Supplied information start
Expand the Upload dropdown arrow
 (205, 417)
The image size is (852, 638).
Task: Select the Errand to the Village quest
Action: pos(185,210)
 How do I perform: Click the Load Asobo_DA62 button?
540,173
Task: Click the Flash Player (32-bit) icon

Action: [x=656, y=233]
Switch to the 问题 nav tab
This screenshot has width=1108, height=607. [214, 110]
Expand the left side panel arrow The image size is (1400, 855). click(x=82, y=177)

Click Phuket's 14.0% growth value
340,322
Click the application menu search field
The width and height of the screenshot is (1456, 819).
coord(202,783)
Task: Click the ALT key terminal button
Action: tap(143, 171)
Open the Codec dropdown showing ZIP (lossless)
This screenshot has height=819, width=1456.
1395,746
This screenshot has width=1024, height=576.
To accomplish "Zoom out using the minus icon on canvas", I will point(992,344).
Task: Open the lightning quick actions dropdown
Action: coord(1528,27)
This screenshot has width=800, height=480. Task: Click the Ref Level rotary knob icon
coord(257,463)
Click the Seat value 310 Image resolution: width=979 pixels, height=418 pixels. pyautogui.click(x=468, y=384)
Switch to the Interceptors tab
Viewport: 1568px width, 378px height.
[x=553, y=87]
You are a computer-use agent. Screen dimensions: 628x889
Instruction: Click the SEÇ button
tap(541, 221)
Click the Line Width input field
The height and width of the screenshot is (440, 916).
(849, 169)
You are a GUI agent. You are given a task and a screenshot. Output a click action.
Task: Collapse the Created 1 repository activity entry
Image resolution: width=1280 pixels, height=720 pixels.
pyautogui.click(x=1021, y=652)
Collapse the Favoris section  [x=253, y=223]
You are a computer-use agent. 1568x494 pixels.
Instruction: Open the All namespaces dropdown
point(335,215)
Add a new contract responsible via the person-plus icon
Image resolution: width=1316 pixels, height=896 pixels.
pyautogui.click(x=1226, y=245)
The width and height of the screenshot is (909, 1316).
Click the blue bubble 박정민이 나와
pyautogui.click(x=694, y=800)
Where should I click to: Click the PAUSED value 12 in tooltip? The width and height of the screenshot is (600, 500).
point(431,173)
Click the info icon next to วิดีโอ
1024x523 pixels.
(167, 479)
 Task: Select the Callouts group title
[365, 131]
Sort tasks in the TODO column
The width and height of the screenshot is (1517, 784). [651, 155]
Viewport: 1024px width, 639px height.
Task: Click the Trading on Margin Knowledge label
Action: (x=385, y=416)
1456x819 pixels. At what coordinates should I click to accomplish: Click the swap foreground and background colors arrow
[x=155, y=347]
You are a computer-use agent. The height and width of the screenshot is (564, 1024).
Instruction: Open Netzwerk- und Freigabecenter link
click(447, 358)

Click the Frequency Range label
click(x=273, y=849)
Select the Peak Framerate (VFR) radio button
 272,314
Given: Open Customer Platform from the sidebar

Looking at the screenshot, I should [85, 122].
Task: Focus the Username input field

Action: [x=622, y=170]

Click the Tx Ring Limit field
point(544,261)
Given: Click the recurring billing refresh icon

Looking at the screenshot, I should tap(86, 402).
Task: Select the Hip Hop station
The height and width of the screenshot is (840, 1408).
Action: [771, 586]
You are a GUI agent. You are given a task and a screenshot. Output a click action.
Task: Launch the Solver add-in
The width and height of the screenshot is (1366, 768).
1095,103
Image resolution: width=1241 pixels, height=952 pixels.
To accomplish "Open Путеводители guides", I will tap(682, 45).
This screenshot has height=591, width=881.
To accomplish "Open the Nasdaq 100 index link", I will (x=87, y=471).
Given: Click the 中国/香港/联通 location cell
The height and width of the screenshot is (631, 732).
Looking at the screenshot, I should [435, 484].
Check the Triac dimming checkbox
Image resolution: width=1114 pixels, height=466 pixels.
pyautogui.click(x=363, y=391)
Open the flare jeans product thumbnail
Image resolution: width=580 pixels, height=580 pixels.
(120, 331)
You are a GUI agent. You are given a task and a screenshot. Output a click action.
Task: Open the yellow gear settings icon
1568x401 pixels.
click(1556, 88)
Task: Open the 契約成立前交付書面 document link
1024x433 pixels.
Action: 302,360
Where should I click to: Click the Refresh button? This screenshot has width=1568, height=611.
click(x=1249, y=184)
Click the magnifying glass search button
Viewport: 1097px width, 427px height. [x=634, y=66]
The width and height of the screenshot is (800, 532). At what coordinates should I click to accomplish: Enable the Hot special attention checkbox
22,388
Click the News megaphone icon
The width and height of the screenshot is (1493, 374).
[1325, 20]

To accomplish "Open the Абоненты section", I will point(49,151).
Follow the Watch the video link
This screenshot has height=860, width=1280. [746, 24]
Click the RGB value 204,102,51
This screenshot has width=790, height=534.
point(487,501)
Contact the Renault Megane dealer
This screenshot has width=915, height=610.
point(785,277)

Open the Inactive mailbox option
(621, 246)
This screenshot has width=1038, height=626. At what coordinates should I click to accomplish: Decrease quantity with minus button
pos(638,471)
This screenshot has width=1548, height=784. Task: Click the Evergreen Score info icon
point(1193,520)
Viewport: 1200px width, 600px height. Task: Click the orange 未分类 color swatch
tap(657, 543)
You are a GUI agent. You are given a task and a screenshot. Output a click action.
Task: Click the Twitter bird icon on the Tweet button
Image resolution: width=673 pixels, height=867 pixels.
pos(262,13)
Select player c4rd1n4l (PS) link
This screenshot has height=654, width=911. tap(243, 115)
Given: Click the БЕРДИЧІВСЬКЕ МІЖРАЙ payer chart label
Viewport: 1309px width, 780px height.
Supplied information end
• _Prompt_
Repeat the lines from the one containing "Task: Open the 契約成立前交付書面 document link" through the one containing "This screenshot has height=860, width=1280.", inclusive, exactly as they appear.

• _Result_
Task: Open the 契約成立前交付書面 document link
1024x433 pixels.
Action: 302,360
Where should I click to: Click the Refresh button? This screenshot has width=1568, height=611.
click(x=1249, y=184)
Click the magnifying glass search button
Viewport: 1097px width, 427px height. [x=634, y=66]
The width and height of the screenshot is (800, 532). At what coordinates should I click to accomplish: Enable the Hot special attention checkbox
22,388
Click the News megaphone icon
The width and height of the screenshot is (1493, 374).
[1325, 20]

To accomplish "Open the Абоненты section", I will point(49,151).
Follow the Watch the video link
This screenshot has height=860, width=1280. [746, 24]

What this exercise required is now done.